▶ **Data for processing**:
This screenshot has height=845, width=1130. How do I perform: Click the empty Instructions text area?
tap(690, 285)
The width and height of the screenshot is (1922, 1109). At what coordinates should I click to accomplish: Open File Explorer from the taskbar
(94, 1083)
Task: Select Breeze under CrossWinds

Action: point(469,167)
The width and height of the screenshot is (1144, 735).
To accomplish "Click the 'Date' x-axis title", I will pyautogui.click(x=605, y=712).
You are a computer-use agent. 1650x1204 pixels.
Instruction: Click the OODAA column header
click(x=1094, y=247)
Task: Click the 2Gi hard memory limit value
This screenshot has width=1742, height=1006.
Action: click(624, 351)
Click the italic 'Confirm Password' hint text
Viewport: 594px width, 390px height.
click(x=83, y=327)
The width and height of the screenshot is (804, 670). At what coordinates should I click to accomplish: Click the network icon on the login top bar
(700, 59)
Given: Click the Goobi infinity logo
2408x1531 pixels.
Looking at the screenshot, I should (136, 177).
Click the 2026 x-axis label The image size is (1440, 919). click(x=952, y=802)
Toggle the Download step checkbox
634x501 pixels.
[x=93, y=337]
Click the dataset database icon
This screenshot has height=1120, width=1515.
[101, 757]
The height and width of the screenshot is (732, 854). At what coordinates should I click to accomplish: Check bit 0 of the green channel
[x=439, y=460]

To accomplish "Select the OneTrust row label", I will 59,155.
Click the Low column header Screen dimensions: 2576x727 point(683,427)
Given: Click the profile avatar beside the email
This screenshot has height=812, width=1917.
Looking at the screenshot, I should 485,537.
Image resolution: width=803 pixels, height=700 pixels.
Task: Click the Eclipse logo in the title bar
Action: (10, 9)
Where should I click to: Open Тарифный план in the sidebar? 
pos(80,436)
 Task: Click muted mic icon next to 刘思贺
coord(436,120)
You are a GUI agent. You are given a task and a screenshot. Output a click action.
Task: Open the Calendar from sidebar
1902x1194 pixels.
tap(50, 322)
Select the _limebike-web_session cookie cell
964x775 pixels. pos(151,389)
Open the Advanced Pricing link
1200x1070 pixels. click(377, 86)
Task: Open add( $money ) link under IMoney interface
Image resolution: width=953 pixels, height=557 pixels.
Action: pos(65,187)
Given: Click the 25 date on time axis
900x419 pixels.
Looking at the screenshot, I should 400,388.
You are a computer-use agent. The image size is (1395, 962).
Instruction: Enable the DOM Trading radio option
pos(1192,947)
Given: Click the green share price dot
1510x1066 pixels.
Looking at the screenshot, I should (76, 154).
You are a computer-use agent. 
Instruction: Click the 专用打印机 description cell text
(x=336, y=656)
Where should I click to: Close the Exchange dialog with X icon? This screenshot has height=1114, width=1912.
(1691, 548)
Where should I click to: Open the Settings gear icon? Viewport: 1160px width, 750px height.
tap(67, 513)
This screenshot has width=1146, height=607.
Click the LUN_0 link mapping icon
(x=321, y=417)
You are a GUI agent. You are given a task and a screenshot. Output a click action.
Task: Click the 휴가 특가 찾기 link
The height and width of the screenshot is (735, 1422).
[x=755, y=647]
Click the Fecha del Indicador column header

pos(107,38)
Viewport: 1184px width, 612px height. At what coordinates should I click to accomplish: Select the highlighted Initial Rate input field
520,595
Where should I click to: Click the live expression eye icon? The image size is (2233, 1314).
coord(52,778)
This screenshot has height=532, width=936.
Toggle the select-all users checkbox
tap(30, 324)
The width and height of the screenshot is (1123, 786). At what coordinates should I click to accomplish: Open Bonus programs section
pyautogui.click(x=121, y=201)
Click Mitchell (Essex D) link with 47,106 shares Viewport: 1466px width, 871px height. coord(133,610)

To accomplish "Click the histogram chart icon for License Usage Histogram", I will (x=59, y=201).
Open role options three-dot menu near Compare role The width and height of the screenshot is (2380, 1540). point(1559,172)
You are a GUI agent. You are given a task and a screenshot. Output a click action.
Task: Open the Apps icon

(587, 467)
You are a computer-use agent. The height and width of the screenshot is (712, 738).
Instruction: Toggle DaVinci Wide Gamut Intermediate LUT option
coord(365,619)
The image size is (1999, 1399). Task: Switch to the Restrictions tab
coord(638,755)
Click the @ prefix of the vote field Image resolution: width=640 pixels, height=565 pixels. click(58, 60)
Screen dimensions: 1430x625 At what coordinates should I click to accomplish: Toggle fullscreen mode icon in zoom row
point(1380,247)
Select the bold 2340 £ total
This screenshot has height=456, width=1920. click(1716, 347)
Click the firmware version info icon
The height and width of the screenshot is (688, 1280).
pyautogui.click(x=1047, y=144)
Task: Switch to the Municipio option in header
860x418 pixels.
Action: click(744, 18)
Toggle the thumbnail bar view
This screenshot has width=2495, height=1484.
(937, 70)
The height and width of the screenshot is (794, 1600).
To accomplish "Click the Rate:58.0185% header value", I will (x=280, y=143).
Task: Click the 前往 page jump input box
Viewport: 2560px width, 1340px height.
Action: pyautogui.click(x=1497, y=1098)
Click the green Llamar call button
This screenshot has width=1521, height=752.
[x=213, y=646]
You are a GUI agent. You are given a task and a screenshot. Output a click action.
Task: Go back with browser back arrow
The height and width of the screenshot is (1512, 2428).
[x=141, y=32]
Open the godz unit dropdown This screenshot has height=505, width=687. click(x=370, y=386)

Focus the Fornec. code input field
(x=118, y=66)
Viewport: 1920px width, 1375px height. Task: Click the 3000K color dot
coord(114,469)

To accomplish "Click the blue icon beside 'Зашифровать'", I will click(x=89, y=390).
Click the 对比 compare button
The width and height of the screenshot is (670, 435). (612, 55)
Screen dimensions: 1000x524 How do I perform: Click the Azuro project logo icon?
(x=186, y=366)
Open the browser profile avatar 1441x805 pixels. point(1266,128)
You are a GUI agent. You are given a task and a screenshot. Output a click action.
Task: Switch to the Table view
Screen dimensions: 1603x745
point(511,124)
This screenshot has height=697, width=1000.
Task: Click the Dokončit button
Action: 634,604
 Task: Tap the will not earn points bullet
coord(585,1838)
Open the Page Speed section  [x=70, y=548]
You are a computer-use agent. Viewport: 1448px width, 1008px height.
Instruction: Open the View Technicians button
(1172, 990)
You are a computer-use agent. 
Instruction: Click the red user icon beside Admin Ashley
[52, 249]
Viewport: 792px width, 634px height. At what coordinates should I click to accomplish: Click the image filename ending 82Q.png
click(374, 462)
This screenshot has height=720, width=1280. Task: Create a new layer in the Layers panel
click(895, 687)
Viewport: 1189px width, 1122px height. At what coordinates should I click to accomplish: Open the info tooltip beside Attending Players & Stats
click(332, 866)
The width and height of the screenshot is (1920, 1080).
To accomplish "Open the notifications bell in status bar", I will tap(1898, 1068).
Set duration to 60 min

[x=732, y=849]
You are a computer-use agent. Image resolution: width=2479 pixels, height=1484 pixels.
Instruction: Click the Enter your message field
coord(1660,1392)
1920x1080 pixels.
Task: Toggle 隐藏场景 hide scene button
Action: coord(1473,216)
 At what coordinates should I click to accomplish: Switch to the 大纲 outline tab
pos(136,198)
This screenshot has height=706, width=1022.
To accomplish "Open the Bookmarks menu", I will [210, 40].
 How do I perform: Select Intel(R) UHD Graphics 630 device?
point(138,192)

▶ **Written task**: Reproduce the records above, substituting "Which point should I click to accomplish" for each occurrence of "At what coordinates should I click to accomplish" and changing nothing else.

▶ **Finished answer**:
This screenshot has height=845, width=1130. How do I perform: Click the empty Instructions text area?
tap(690, 285)
The width and height of the screenshot is (1922, 1109). Which point should I click to accomplish: Open File Explorer from the taskbar
(94, 1083)
Task: Select Breeze under CrossWinds

Action: point(469,167)
The width and height of the screenshot is (1144, 735).
To accomplish "Click the 'Date' x-axis title", I will pyautogui.click(x=605, y=712).
You are a computer-use agent. 1650x1204 pixels.
Instruction: Click the OODAA column header
click(x=1094, y=247)
Task: Click the 2Gi hard memory limit value
This screenshot has width=1742, height=1006.
Action: click(624, 351)
Click the italic 'Confirm Password' hint text
Viewport: 594px width, 390px height.
click(x=83, y=327)
The width and height of the screenshot is (804, 670). Which point should I click to accomplish: Click the network icon on the login top bar
(700, 59)
Given: Click the Goobi infinity logo
2408x1531 pixels.
Looking at the screenshot, I should (136, 177).
Click the 2026 x-axis label The image size is (1440, 919). click(x=952, y=802)
Toggle the Download step checkbox
634x501 pixels.
[x=93, y=337]
Click the dataset database icon
This screenshot has height=1120, width=1515.
[101, 757]
The height and width of the screenshot is (732, 854). Which point should I click to accomplish: Check bit 0 of the green channel
[x=439, y=460]

To accomplish "Select the OneTrust row label", I will 59,155.
Click the Low column header Screen dimensions: 2576x727 point(683,427)
Given: Click the profile avatar beside the email
This screenshot has height=812, width=1917.
Looking at the screenshot, I should 485,537.
Image resolution: width=803 pixels, height=700 pixels.
Task: Click the Eclipse logo in the title bar
Action: (10, 9)
Where should I click to: Open Тарифный план in the sidebar? 
pos(80,436)
 Task: Click muted mic icon next to 刘思贺
coord(436,120)
You are a GUI agent. You are given a task and a screenshot. Output a click action.
Task: Open the Calendar from sidebar
1902x1194 pixels.
tap(50, 322)
Select the _limebike-web_session cookie cell
964x775 pixels. pos(151,389)
Open the Advanced Pricing link
1200x1070 pixels. click(377, 86)
Task: Open add( $money ) link under IMoney interface
Image resolution: width=953 pixels, height=557 pixels.
Action: pos(65,187)
Given: Click the 25 date on time axis
900x419 pixels.
Looking at the screenshot, I should 400,388.
You are a computer-use agent. The image size is (1395, 962).
Instruction: Enable the DOM Trading radio option
pos(1192,947)
Given: Click the green share price dot
1510x1066 pixels.
Looking at the screenshot, I should (76, 154).
You are a computer-use agent. 
Instruction: Click the 专用打印机 description cell text
(x=336, y=656)
Where should I click to: Close the Exchange dialog with X icon? This screenshot has height=1114, width=1912.
(1691, 548)
Where should I click to: Open the Settings gear icon? Viewport: 1160px width, 750px height.
tap(67, 513)
This screenshot has width=1146, height=607.
Click the LUN_0 link mapping icon
(x=321, y=417)
You are a GUI agent. You are given a task and a screenshot. Output a click action.
Task: Click the 휴가 특가 찾기 link
The height and width of the screenshot is (735, 1422).
[x=755, y=647]
Click the Fecha del Indicador column header

pos(107,38)
Viewport: 1184px width, 612px height. Which point should I click to accomplish: Select the highlighted Initial Rate input field
520,595
Where should I click to: Click the live expression eye icon? The image size is (2233, 1314).
coord(52,778)
This screenshot has height=532, width=936.
Toggle the select-all users checkbox
tap(30, 324)
The width and height of the screenshot is (1123, 786). Which point should I click to accomplish: Open Bonus programs section
pyautogui.click(x=121, y=201)
Click Mitchell (Essex D) link with 47,106 shares Viewport: 1466px width, 871px height. coord(133,610)

To accomplish "Click the histogram chart icon for License Usage Histogram", I will (x=59, y=201).
Open role options three-dot menu near Compare role The width and height of the screenshot is (2380, 1540). point(1559,172)
You are a GUI agent. You are given a task and a screenshot. Output a click action.
Task: Open the Apps icon

(587, 467)
You are a computer-use agent. The height and width of the screenshot is (712, 738).
Instruction: Toggle DaVinci Wide Gamut Intermediate LUT option
coord(365,619)
The image size is (1999, 1399). Task: Switch to the Restrictions tab
coord(638,755)
Click the @ prefix of the vote field Image resolution: width=640 pixels, height=565 pixels. click(58, 60)
Screen dimensions: 1430x625 Which point should I click to accomplish: Toggle fullscreen mode icon in zoom row
point(1380,247)
Select the bold 2340 £ total
This screenshot has height=456, width=1920. click(1716, 347)
Click the firmware version info icon
The height and width of the screenshot is (688, 1280).
pyautogui.click(x=1047, y=144)
Task: Switch to the Municipio option in header
860x418 pixels.
Action: click(744, 18)
Toggle the thumbnail bar view
This screenshot has width=2495, height=1484.
(937, 70)
The height and width of the screenshot is (794, 1600).
To accomplish "Click the Rate:58.0185% header value", I will (x=280, y=143).
Task: Click the 前往 page jump input box
Viewport: 2560px width, 1340px height.
Action: pyautogui.click(x=1497, y=1098)
Click the green Llamar call button
This screenshot has width=1521, height=752.
[x=213, y=646]
You are a GUI agent. You are given a task and a screenshot. Output a click action.
Task: Go back with browser back arrow
The height and width of the screenshot is (1512, 2428).
[x=141, y=32]
Open the godz unit dropdown This screenshot has height=505, width=687. click(x=370, y=386)

Focus the Fornec. code input field
(x=118, y=66)
Viewport: 1920px width, 1375px height. Task: Click the 3000K color dot
coord(114,469)

To accomplish "Click the blue icon beside 'Зашифровать'", I will click(x=89, y=390).
Click the 对比 compare button
The width and height of the screenshot is (670, 435). (612, 55)
Screen dimensions: 1000x524 How do I perform: Click the Azuro project logo icon?
(x=186, y=366)
Open the browser profile avatar 1441x805 pixels. point(1266,128)
You are a GUI agent. You are given a task and a screenshot. Output a click action.
Task: Switch to the Table view
Screen dimensions: 1603x745
point(511,124)
This screenshot has height=697, width=1000.
Task: Click the Dokončit button
Action: 634,604
 Task: Tap the will not earn points bullet
coord(585,1838)
Open the Page Speed section  [x=70, y=548]
You are a computer-use agent. Viewport: 1448px width, 1008px height.
Instruction: Open the View Technicians button
(1172, 990)
You are a computer-use agent. 
Instruction: Click the red user icon beside Admin Ashley
[52, 249]
Viewport: 792px width, 634px height. Which point should I click to accomplish: Click the image filename ending 82Q.png
click(374, 462)
This screenshot has height=720, width=1280. Task: Create a new layer in the Layers panel
click(895, 687)
Viewport: 1189px width, 1122px height. Which point should I click to accomplish: Open the info tooltip beside Attending Players & Stats
click(332, 866)
The width and height of the screenshot is (1920, 1080).
To accomplish "Open the notifications bell in status bar", I will tap(1898, 1068).
Set duration to 60 min

[x=732, y=849]
You are a computer-use agent. Image resolution: width=2479 pixels, height=1484 pixels.
Instruction: Click the Enter your message field
coord(1660,1392)
1920x1080 pixels.
Task: Toggle 隐藏场景 hide scene button
Action: coord(1473,216)
 Which point should I click to accomplish: Switch to the 大纲 outline tab
pos(136,198)
This screenshot has height=706, width=1022.
To accomplish "Open the Bookmarks menu", I will [210, 40].
 How do I perform: Select Intel(R) UHD Graphics 630 device?
point(138,192)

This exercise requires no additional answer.